Taming frequent alerts

How did my teams and I work through the issues causing our noisy pages? Unfortunately in my experience there isn't one silver bullet that magically fixes out-of-control alerts. Once a system is in this noisy state, there are likely a few bigger issues and also a long-tail of other issues that need taming. It will likely take a combination of:

  1. Solving legitimate issues in the system itself
  2. Making the system more resilient against failures and/or latency in dependent systems
  3. Tuning actionable alerts so they only fire when there is significant user impact and human intervention is required
  4. Removing un-actionable alerts

Bring visibility into the problem

One of the first steps in taming an out-of-control alerting situation is to show the right people the severity of the problem. Again, the raw number of alerts may not be convincing enough to leadership for them to take action.

Depending on the scope of the alerting problem, I've used some of these following approaches to raise awareness of the alerting burden:

  • A weekly email of the business-hour and off-hours alerts for each team in an organization (including the delta from the prior week), sent to every manager and senior leadership. And including links to investigate further into longer-term trends as well as dive into each alert itself.
  • Tooling to analyze how many hours of the day had at least one alert, how many nights of the week had at least one alert that woke up the on-call engineer, etc. (as I mentioned earlier)
  • Analyzing and posting the signal-to-noise ratio of the past week's alerts. For example, a signal-to-noise ratio of 33% if there are 3 real alerts and 6 false-positives in the past week.

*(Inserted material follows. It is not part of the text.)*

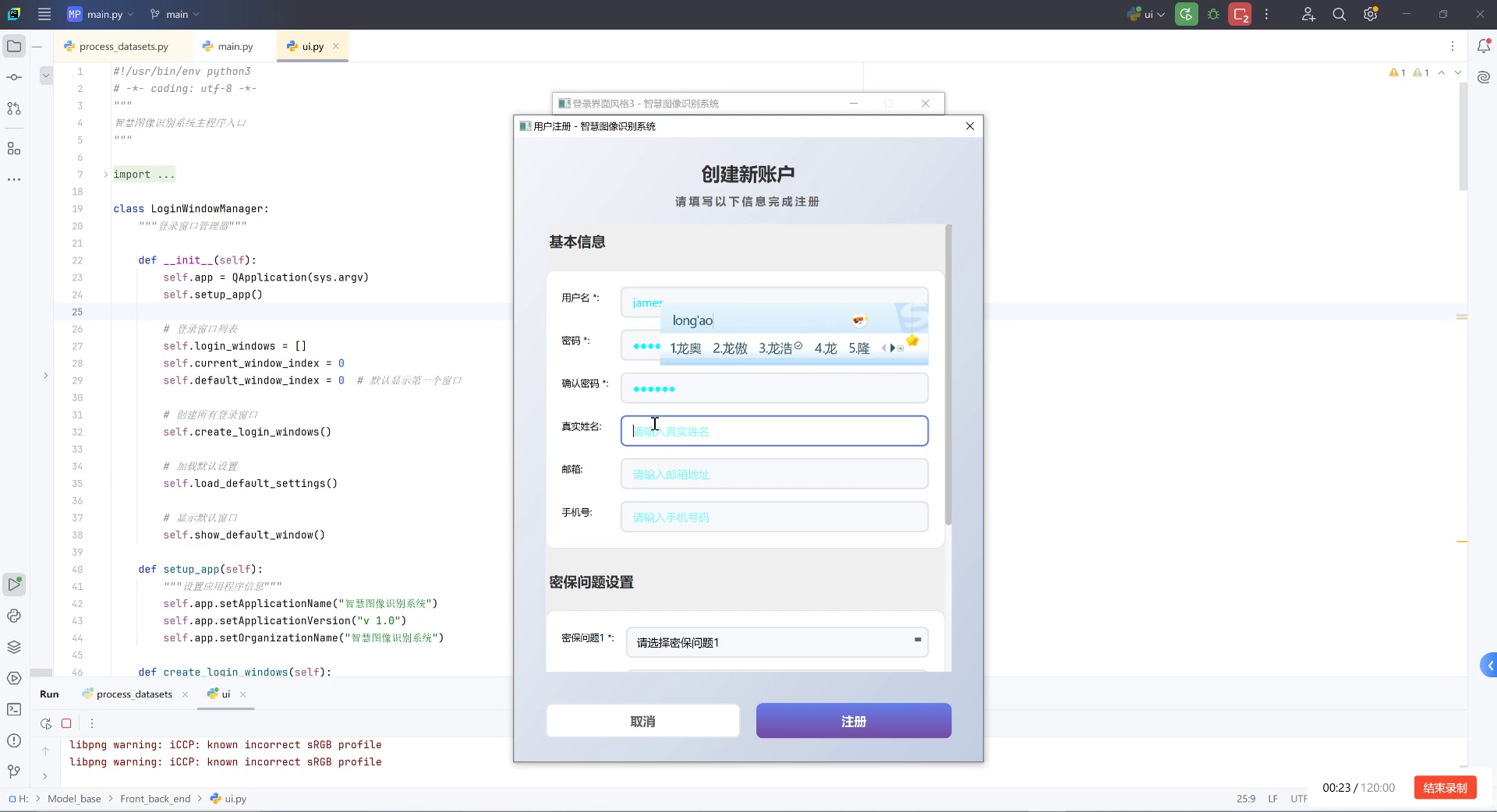Open the Terminal tool window

click(14, 709)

In addition to helping to get buy-in that the on-call situation is not sustainable, these metrics can be valuable to track over time to measure the impact of your team's work to burn down the alert burden. And help to ensure the problem doesn't get worse again in the future.

Review every alert and take action

Review every single alert that fires in the team and disposition it. Was it caused by a legitimate issue in the system that needs to be fixed? Great - create a ticket to fix it and ensure it is prioritized. Or was the alert just noise? Then tune or remove that alert.

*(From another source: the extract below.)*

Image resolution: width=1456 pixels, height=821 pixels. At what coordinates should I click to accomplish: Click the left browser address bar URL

If the system is starting from a point where there are many alerts, you may get pushback that it's too time-consuming to review every alert. But in those situations it's especially critical to spend the time to review each alert and figure out the best way to resolve it so it doesn't happen again. Otherwise, good luck on fully solving the alerting problems.

Ensure every alert has a runbook

If an alert fires at 2am and there isn't a corresponding runbook detailing what steps the on-call engineer should take - what do you expect to happen? Especially if the on-call engineer isn't an expert on that part of the system?

Create a runbook with the steps for the on-call engineer to follow for each alert. And link directly to the specific runbook from the alert message so the on-call engineer doesn't have to go hunting for the runbook when the alert fires - saving precious time in restoring service faster.

The runbook doesn't have to be fancy, but at a minimum include:

  • The impact when this problem occurs. How severe is the issue? What business processes, other systems, etc. will be effected?
  • What steps to take to investigate the cause - links to observability queries, etc.
  • How to mitigate impact as soon as possible. Are there feature flags / control rods available to help, etc.?

If you can't write a runbook for a given alert, is it actionable? What do you expect the on-call engineer to do when it fires? Should this alert exist?

Conclusion

If you're an engineer in a situation with frequent pages like this, know that it is not normal and you don't have to accept it. Bring visibility to the problem and tackle the alert burden as a team.

If you're an engineering leader and you don't know the on-call load on your team, build that visibility right away. And if your team's on-call load looks anything like these stories - create space for the team to tackle this issues. Be a leader in action as well as title. Or risk your team's productivity being crushed under this on-call weight.